Homestead

Back around the dawn of time — the summer of 1999, specifically — I was an intern at Homestead Technologies. My three months there were a terrific learning experience. I wrote a ton of Java code, doing serious Java development for the first time; wrote my first seriously complex real-world application — an IIS plug-in in C++ which could accept a file of any size as a download without using more than about 8K of memory; learned a terrific lesson about the non-portability of HTML as I spent two weeks working on an HTML renderer in Java which tried to match the layouts of both IE and Netscape; and learned a lot about how startups work while meeting a lot of great people. Homestead at the time was a hotshot startup of about 35 people, vying for the consumer home page creation market along with Geocities, Tripod, and a few other competitors. That’s the summer Yahoo bought Geocities for $3.5 billion (more than eBay paid for Skype many years later), and at Homestead we knew we had a better product than Geocities.
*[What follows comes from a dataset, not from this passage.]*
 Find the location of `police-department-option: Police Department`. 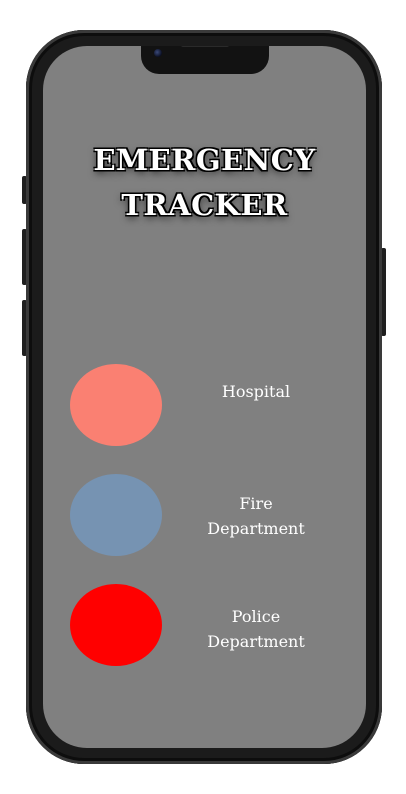

police-department-option: Police Department is located at coordinates (204, 625).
Since Homestead’s Java-based site building applet didn’t work on the Mac, I asked question after question on Apple’s mrj-dev mailing list as I tried to make it work and by October or so I decided that I’d just ask Apple if I could work there so I could fix all of the problems I was hitting. I sent a note to Jens Alfke, who was the tech lead of Apple’s Java team at the time, and a few interviews later I’d taken a job as a Java intern for the following summer. That internship led me to .NET and Rotor at Microsoft, which led me to the Intel team at Apple, which led me to the iPhone. If not for that summer at Homestead I’m sure I’d be doing something else today.
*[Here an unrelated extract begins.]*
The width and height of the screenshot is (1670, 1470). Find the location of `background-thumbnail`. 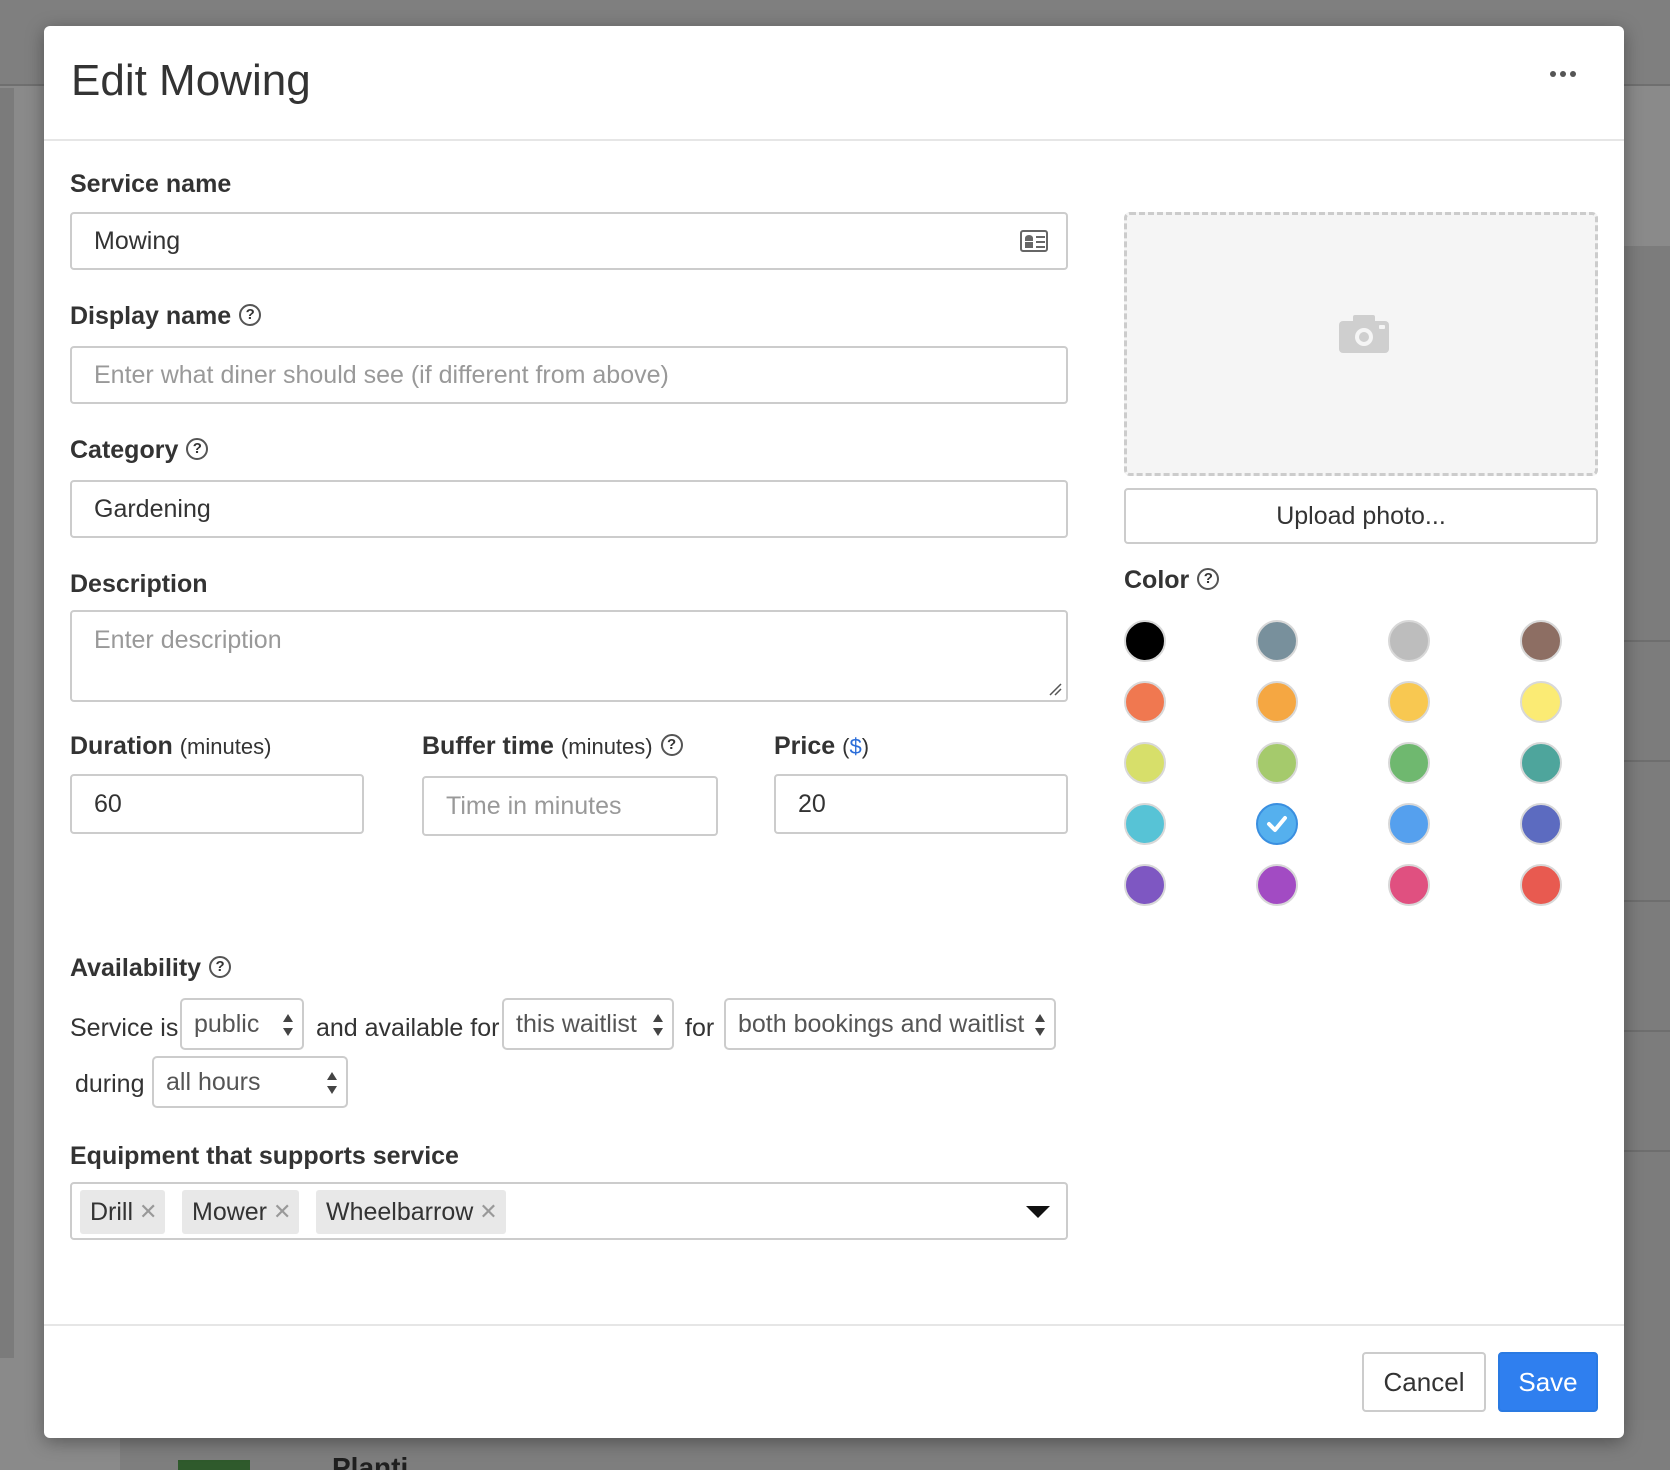

background-thumbnail is located at coordinates (214, 1465).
Meanwhile, Homestead grew to 200 people or so at the height of the dot-com boom, then shrunk rather dramatically when everything collapsed. Many of the core employees stayed there throughout, though, and the company survived. Their focus narrowed from general consumers to small businesses, but the core philosophy was the same — provide tools to make the power of the Web available to folks who don’t want to worry about the details of how Web pages are implemented.
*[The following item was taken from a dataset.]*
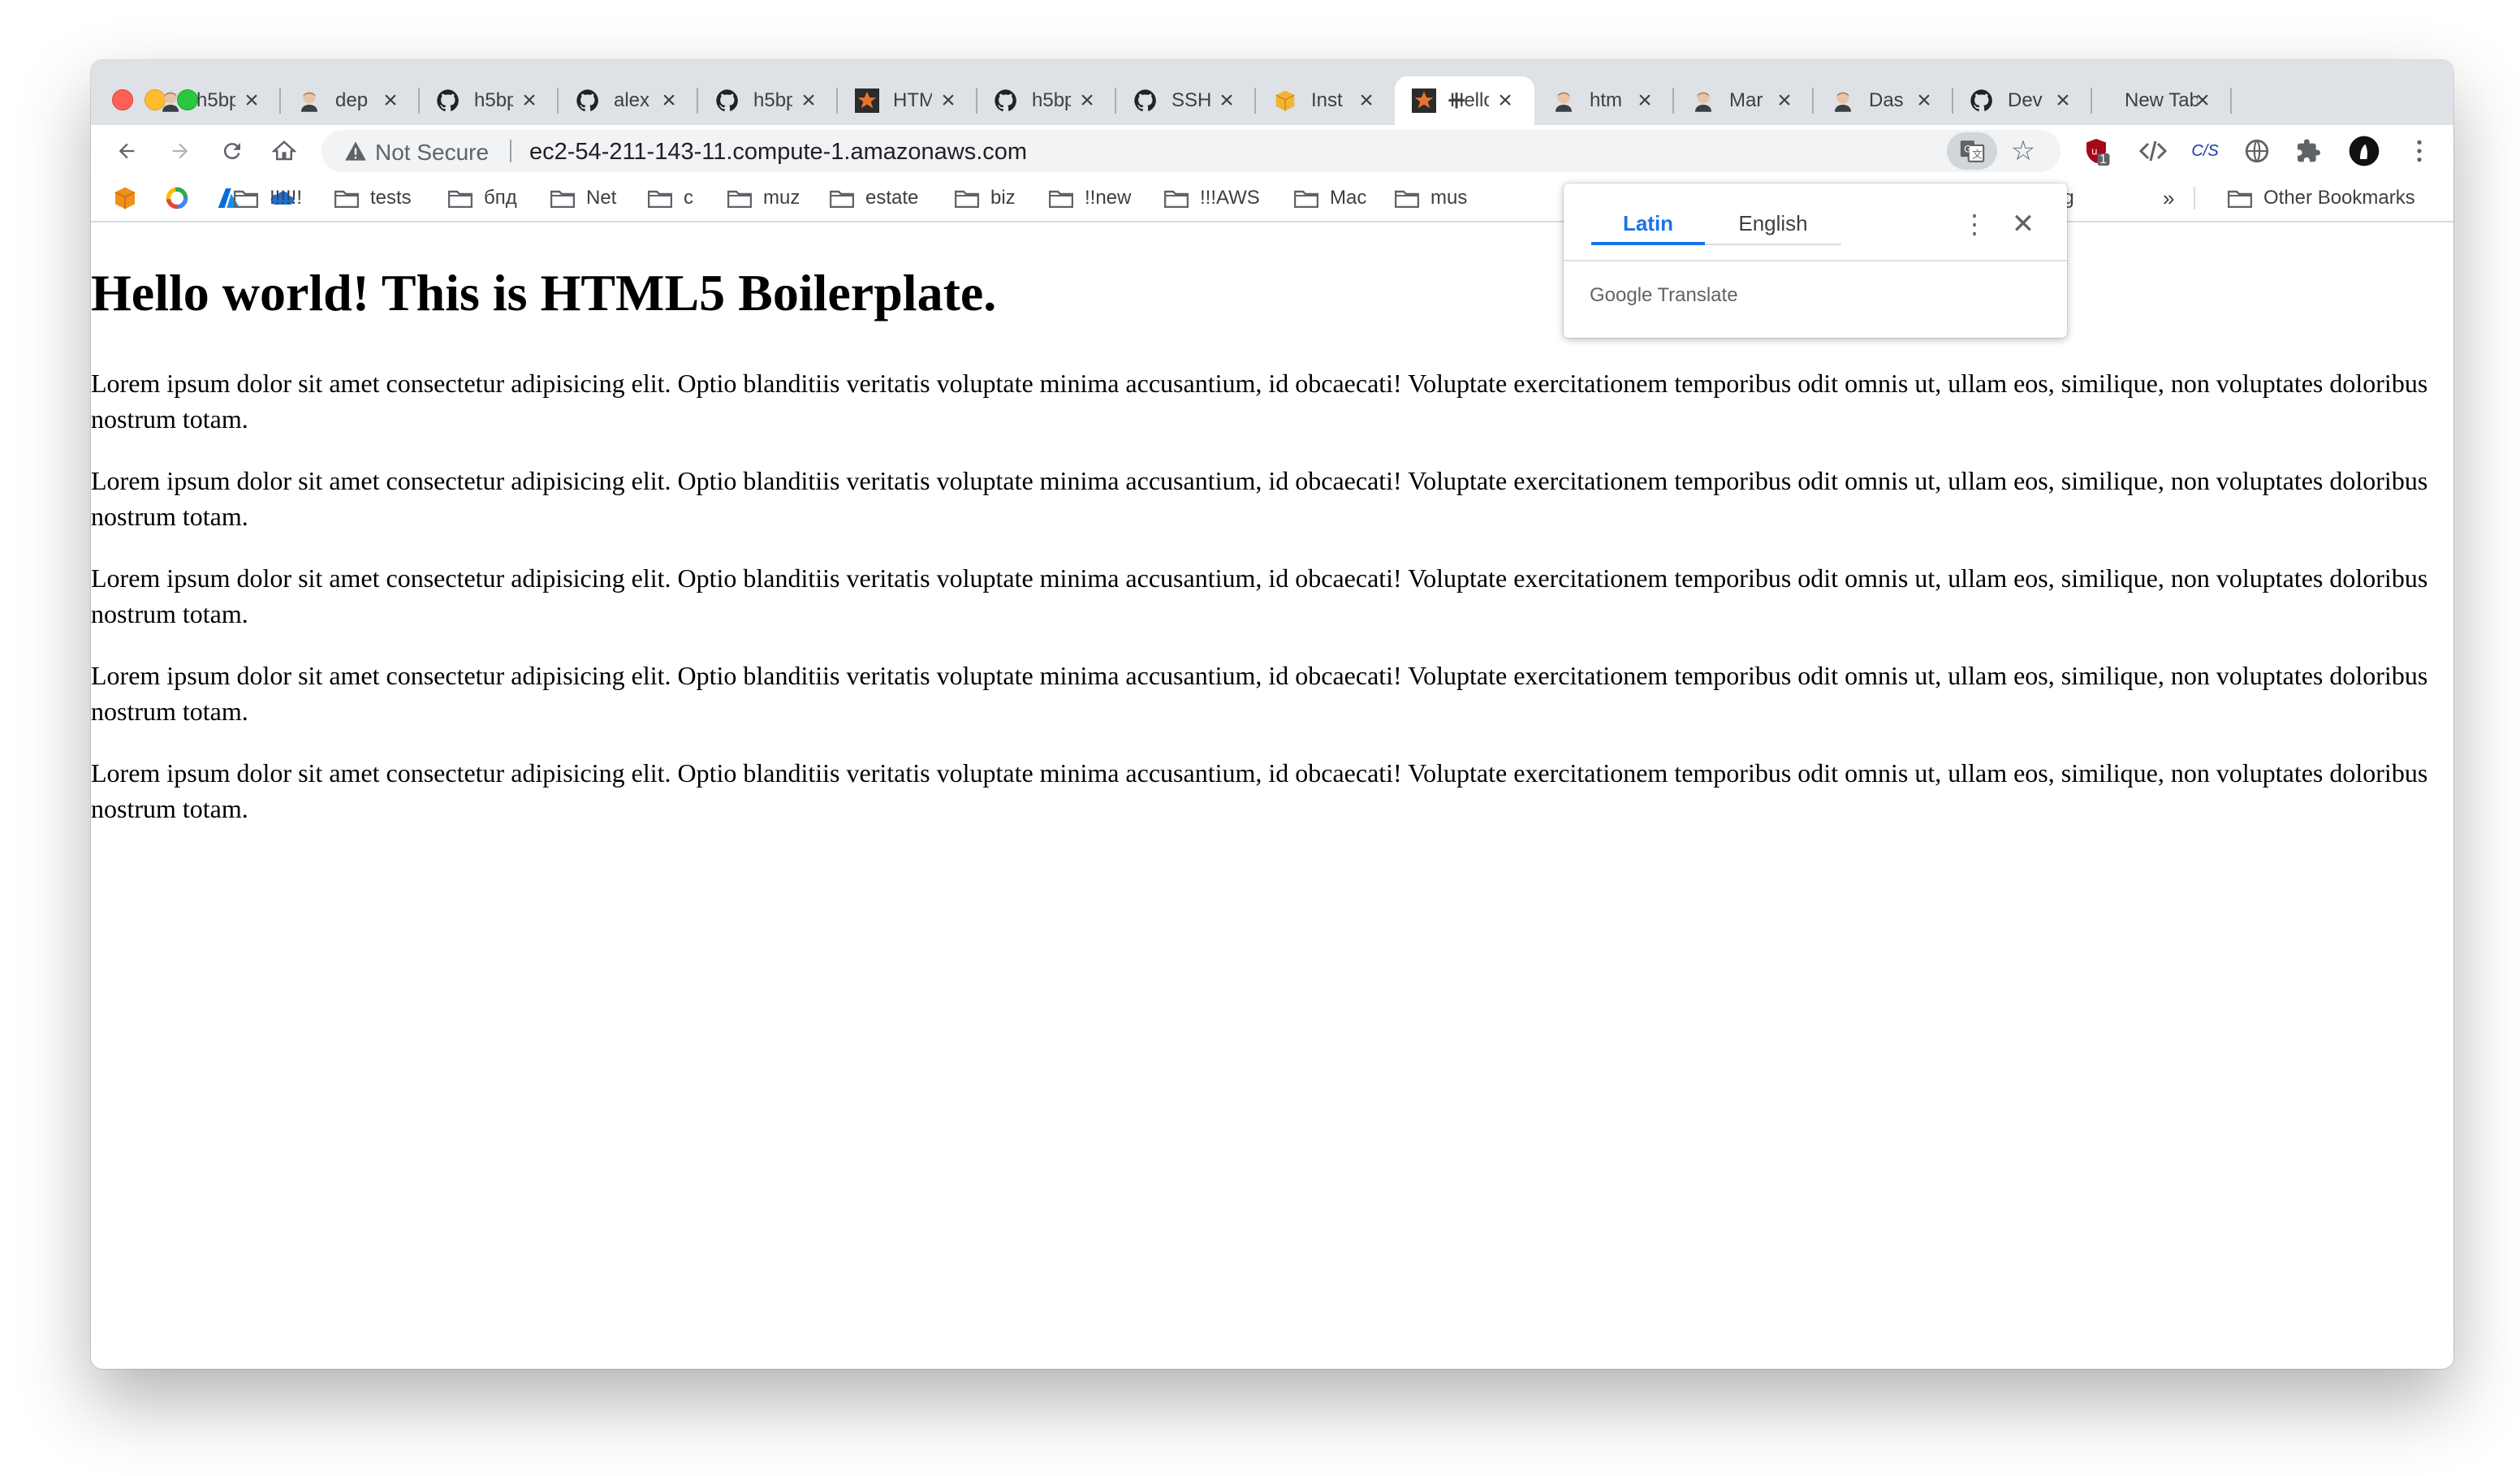  I want to click on forward-button, so click(180, 151).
Two weeks ago, Homestead agreed to be purchased by Intuit for $170 million. It’s obviously a far cry from Yahoo’s price for Geocities, but knowing Homestead, it’s much more about the fit than the price. The Homestead folks are very excited about it. My congratulations to all of them — Justin Kitch; David Wu, whose CD from his time in Occam’s Razor I still listen to; Thai Bui; John Tokash; Mona Bergevin; and any others who are still there from those halcyon summer days of 1999. They’ve worked incredibly hard for a very long time, and it’s great to see it turn out so well.

1 Comment »

  1. John Tokash Said,

    December 10, 2007 @ 6:49 pm

    Hi Eric! We think of you around here all the time. Especially the month before MacWorld. What have you got in store for us this year?!